• RECORDS PROVIDED:
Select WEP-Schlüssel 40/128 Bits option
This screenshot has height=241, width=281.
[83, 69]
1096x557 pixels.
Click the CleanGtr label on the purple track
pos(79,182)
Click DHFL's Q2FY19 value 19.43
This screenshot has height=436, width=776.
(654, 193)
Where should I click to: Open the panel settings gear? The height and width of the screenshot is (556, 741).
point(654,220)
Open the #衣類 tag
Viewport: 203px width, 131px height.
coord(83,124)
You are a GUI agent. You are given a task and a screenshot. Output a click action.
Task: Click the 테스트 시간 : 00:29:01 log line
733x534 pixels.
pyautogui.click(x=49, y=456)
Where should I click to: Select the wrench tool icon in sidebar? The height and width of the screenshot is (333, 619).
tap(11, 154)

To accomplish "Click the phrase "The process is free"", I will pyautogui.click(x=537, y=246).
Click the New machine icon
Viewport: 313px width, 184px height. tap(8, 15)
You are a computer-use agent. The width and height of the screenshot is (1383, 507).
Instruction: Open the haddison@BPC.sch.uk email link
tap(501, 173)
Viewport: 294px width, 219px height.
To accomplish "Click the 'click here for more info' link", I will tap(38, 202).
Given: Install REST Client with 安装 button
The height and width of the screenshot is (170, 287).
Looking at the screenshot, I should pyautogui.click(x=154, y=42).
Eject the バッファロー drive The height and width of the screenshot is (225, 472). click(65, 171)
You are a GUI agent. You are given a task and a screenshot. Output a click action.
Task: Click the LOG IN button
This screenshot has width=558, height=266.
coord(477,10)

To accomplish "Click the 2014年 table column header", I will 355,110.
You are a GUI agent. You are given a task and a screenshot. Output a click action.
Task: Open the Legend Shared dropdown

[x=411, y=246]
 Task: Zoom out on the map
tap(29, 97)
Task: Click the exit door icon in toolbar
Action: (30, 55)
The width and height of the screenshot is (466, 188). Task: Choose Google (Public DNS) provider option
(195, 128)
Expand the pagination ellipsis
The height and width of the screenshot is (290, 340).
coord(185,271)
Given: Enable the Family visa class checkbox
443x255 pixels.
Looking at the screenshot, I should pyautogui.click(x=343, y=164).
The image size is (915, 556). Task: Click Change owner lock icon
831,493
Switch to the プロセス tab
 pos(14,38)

• CHALLENGE: Reproduce every one of the records above line for line, without changing anything.

• RESPONSE:
Select WEP-Schlüssel 40/128 Bits option
This screenshot has height=241, width=281.
[83, 69]
1096x557 pixels.
Click the CleanGtr label on the purple track
pos(79,182)
Click DHFL's Q2FY19 value 19.43
This screenshot has height=436, width=776.
(654, 193)
Where should I click to: Open the panel settings gear? The height and width of the screenshot is (556, 741).
point(654,220)
Open the #衣類 tag
Viewport: 203px width, 131px height.
coord(83,124)
You are a GUI agent. You are given a task and a screenshot. Output a click action.
Task: Click the 테스트 시간 : 00:29:01 log line
733x534 pixels.
pyautogui.click(x=49, y=456)
Where should I click to: Select the wrench tool icon in sidebar? The height and width of the screenshot is (333, 619).
tap(11, 154)

To accomplish "Click the phrase "The process is free"", I will pyautogui.click(x=537, y=246).
Click the New machine icon
Viewport: 313px width, 184px height. tap(8, 15)
You are a computer-use agent. The width and height of the screenshot is (1383, 507).
Instruction: Open the haddison@BPC.sch.uk email link
tap(501, 173)
Viewport: 294px width, 219px height.
To accomplish "Click the 'click here for more info' link", I will tap(38, 202).
Given: Install REST Client with 安装 button
The height and width of the screenshot is (170, 287).
Looking at the screenshot, I should pyautogui.click(x=154, y=42).
Eject the バッファロー drive The height and width of the screenshot is (225, 472). click(65, 171)
You are a GUI agent. You are given a task and a screenshot. Output a click action.
Task: Click the LOG IN button
This screenshot has width=558, height=266.
coord(477,10)

To accomplish "Click the 2014年 table column header", I will 355,110.
You are a GUI agent. You are given a task and a screenshot. Output a click action.
Task: Open the Legend Shared dropdown

[x=411, y=246]
 Task: Zoom out on the map
tap(29, 97)
Task: Click the exit door icon in toolbar
Action: (30, 55)
The width and height of the screenshot is (466, 188). Task: Choose Google (Public DNS) provider option
(195, 128)
Expand the pagination ellipsis
The height and width of the screenshot is (290, 340).
coord(185,271)
Given: Enable the Family visa class checkbox
443x255 pixels.
Looking at the screenshot, I should pyautogui.click(x=343, y=164).
The image size is (915, 556). Task: Click Change owner lock icon
831,493
Switch to the プロセス tab
 pos(14,38)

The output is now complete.